=== Records to use ===

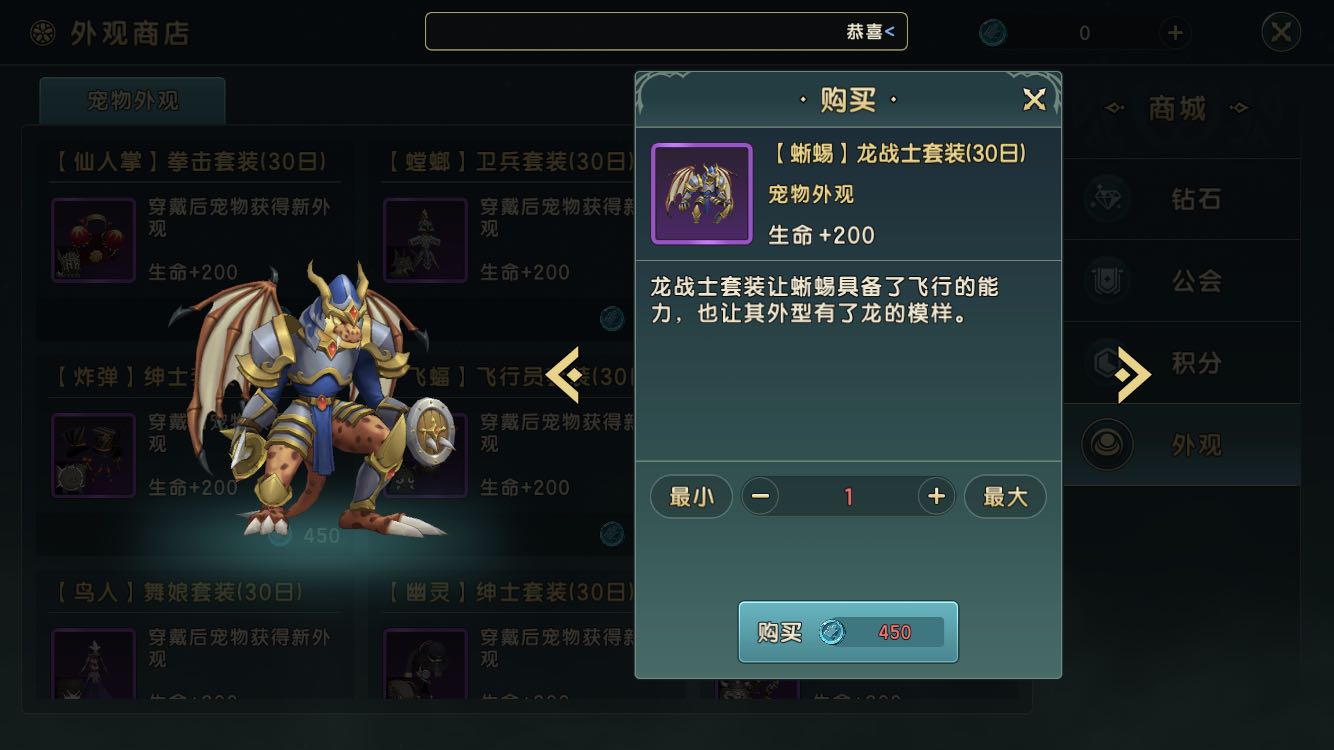1334x750 pixels.
Task: Close the 购买 purchase dialog
Action: click(x=1034, y=99)
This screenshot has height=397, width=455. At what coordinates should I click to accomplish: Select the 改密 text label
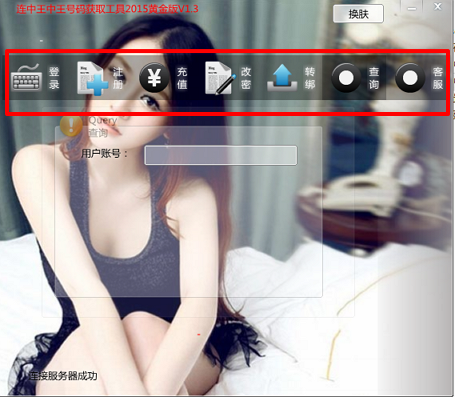click(x=246, y=78)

=== Exercise prompt ===
To complete this exercise, repeat exactly the lines above from the one holding "This screenshot has" to the end of the listing, both included, and leave the pictures out.

=== Task answer ===
This screenshot has height=397, width=455. At what coordinates should I click to accomplish: Select the 改密 text label
click(x=246, y=78)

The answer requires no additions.